Thursday, July 23, 2009

This Is Why Parents Don't Get Told

There are a lot of things that go through a person's mind when they've been raped or sexually assaulted. I wish I could say that these things get easier with time. To an extent, they do, but life never returns to 'normal,' whatever that is. The hesitation to tell someone about the assault can definitely grow over time.

As a child, I really didn't have a huge idea that other people weren't going through what I was experiencing. I thought that it could just be a part of life and growing up. I slowly learned that what was happening to me was not alright, not normal, and not something that should be happening. I couldn't bring myself to tell my mom until sometime in the last year or so.

I was so afraid that my mom would react like this family did, that she would be ashamed of or mad at me. I cannot even express how many times I tried to talk about what was happening, what had happened to me. I'd open my mouth to start to talk about it, but then would change the subject or conveniently 'forget' what I was saying. My mom did everything when I was younger to try and make sure that these things she went through as a young girl did not happen to my sister and me, but even all of her careful questions and explanations of good touch/bad touch couldn't overcome the feelings of being abused.

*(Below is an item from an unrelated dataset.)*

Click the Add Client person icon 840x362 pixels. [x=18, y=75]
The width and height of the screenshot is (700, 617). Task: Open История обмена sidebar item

It's only really been within the last year that I've been able to talk more openly about the things that happened to me as a little girl. Even then, I still feel so vulnerable that when people ask me questions about what happened, I can't answer them. Many times, I do want to answer these questions, but the power that these abusers hold over us silence even the most talkative tongues. Other times, I can't describe things I've experienced or even remember what happened. These, of course, end up being the things that people I've spoken to about my abuse want to know about.

If anyone in your life has been sexually abused or assaulted, the most important thing to do is to be supportive and understanding. No one knows exactly what happened to me and, in all likelihood, no one will. It is not that I don't trust the people in my life enough to speak about these things, but there's a pain that exists that can't really be described, even to myself.

4 comments:

RMJ said...

Brave post. How did your mom react, in the end?

Kirsten Schultz said...

Thanks :)

She was in shock. She had been a victim of molestation and sexual abuse growing up as well, so she handled it better than most would I imagine. She still blames herself for not noticing the signs. Occasionally she will try to ask things about the abuse - not in a pushy way - but I try to not bring it up that much. One of the abusers was an ex-boyfriend of hers and that took a little longer to reveal and explain than the rest of it.

erin said...

As a mom I find this article very interesting and disturbing. I did find it difficult to read b/c the green on black was really difficult to see. I had to make the font huge to see it.

Kirsten Schultz said...

Erin, can you talk more about your feelings? I'd like to know more about what you thought and felt.

Oh, and sorry about the font. I am a political activist and it is a way for me to show solidarity with the people of Iran, fighting for their basic rights.